Juiz fixa remuneração do administrador judicial como indispensável

“Não há processo falimentar sem que exista a figura do administrador judicial", disse o magistrado.

Da Redação

quinta-feira, 26 de agosto de 2021

Atualizado em 27 de agosto de 2021 12:37

O juiz de Direito Paulo Furtado de Oliveira Filho, da 2ª vara de Falências e Recuperações Judiciais de SP, em um processo de falência de uma empresa de transporte de cargas e encomendas, considerou os honorários da administradora judicial como despesa necessária à administração da falência nos termos do art. 150, da LRF.

Em sua fundamentação, o magistrado destacou:

“Não há processo falimentar sem que exista a figura do administrador judicial. Assim, é imprescindível que ele receba a devida remuneração em casos em que os ativos liquidados seriam destinados a pagamento preferencial de outros credores ou titulares de direito à restituição, que, a bem da verdade, só recebem porque houve atuação do Administrador Judicial.”

 (Imagem: Pexels)

(Imagem: Pexels)

Desse modo, a remuneração da profissional se tornou prioritária e o plano de rateio foi homologado.

Opinião

Em janeiro deste ano entrou em vigor a lei 14.112/20, alterando substancialmente a lei 11.101/05, que regulamenta a recuperação judicial, a extrajudicial e as falências. Uma das importantes alterações foi a modificação na ordem de preferência dos pagamentos prevista no art. 84 da LRF.
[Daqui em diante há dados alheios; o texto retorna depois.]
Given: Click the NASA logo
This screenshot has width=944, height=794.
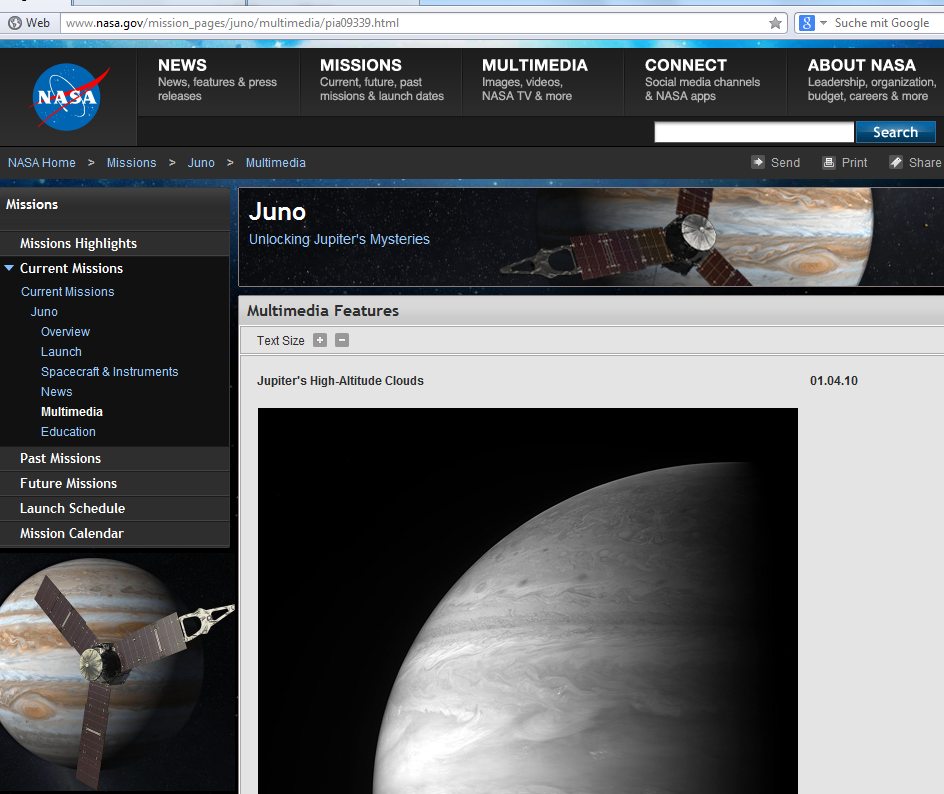Looking at the screenshot, I should coord(69,97).
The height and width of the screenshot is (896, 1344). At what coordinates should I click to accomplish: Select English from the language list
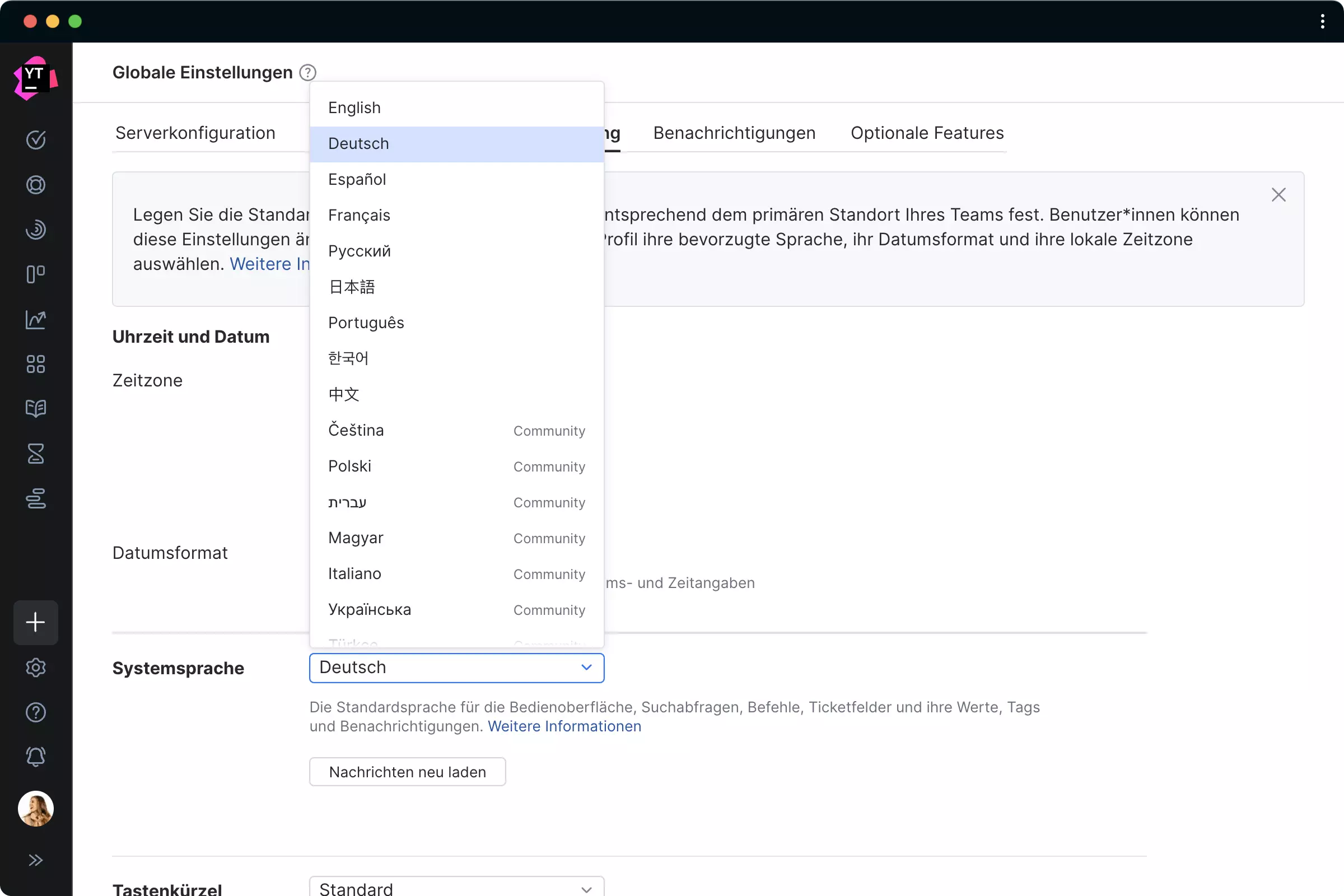[354, 108]
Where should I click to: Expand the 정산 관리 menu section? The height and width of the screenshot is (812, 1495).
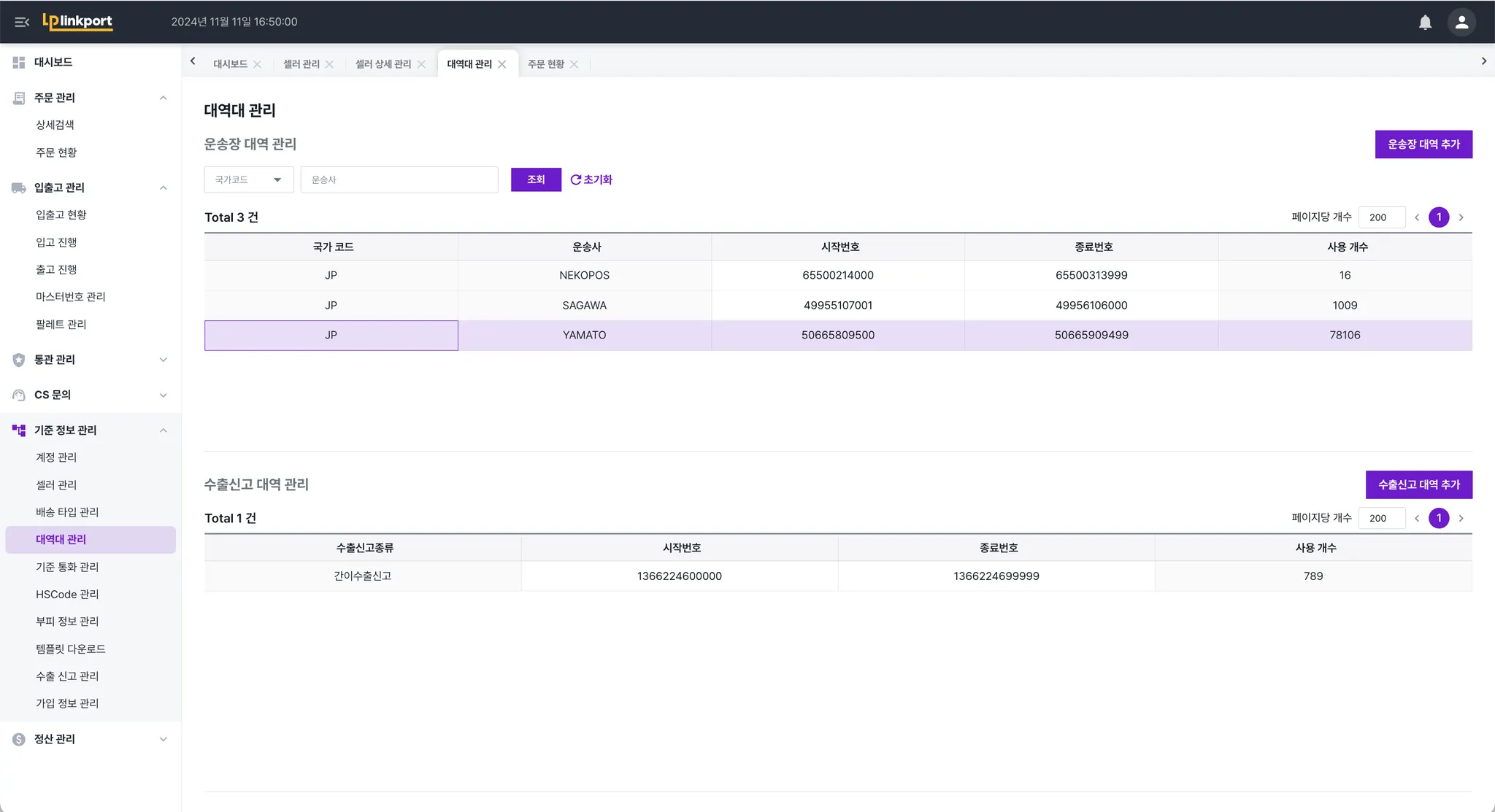tap(164, 739)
A nova lei revogou o inciso l do referido artigo, onde constava de forma prioritária o pagamento das remunerações devidas ao administrador judicial e seus auxiliares. Com a mudança, este pagamento passou a ser previsto no inciso I-D do art. 84, após liquidação dos seguintes débitos:

I-A - às quantias referidas nos arts. 150 (despesas cujo pagamento antecipado seja indispensável à administração da falência) e 151 (créditos trabalhistas de natureza estritamente salarial vencidos nos 3 (três) meses anteriores à decretação da falência, até o limite de 5 salários-mínimos por trabalhador);

I-B - ao valor efetivamente entregue ao devedor em recuperação judicial pelo financiador, em conformidade com o disposto na seção IV-A do capítulo III (financiamento DIP);

I-C - aos créditos em dinheiro objeto de restituição, conforme previsto no art. 86.

“Em especial, a priorização dos pagamentos das restituições causa preocupação aos administradores judiciais, pois a nova lei incluiu no art. 86, que trata das restituições, os valores devidos às Fazendas Públicas relativamente a tributos passíveis de retenção na fonte, de descontos de terceiros ou de sub-rogação e a valores recebidos pelos agentes arrecadadores e não recolhidos aos cofres públicos”, comenta Maurício Galvão de Andrade, administrador judicial e sócio-fundador da MGA - Administração Judicial | Perícia | Consultoria.

Na maioria dos casos, as empresas falidas possuem dívidas de valor expressivo envolvendo tais tributos, em virtude da precária situação financeira que as levou à falência.

“Diferente de outras restituições mais comuns, que normalmente estão atreladas a ativos de terceiros arrecadados pela massa falida e que podem ser alienados ou devolvidos, as restituições ao Fisco atingem diretamente o caixa da massa”, acrescenta.

Maurício ressaltou ainda que na decisão citada no começo da matéria a Fazenda Nacional, credora fiscal com “pedido de restituição”, era a única beneficiária dos pagamentos em relação a esta falência.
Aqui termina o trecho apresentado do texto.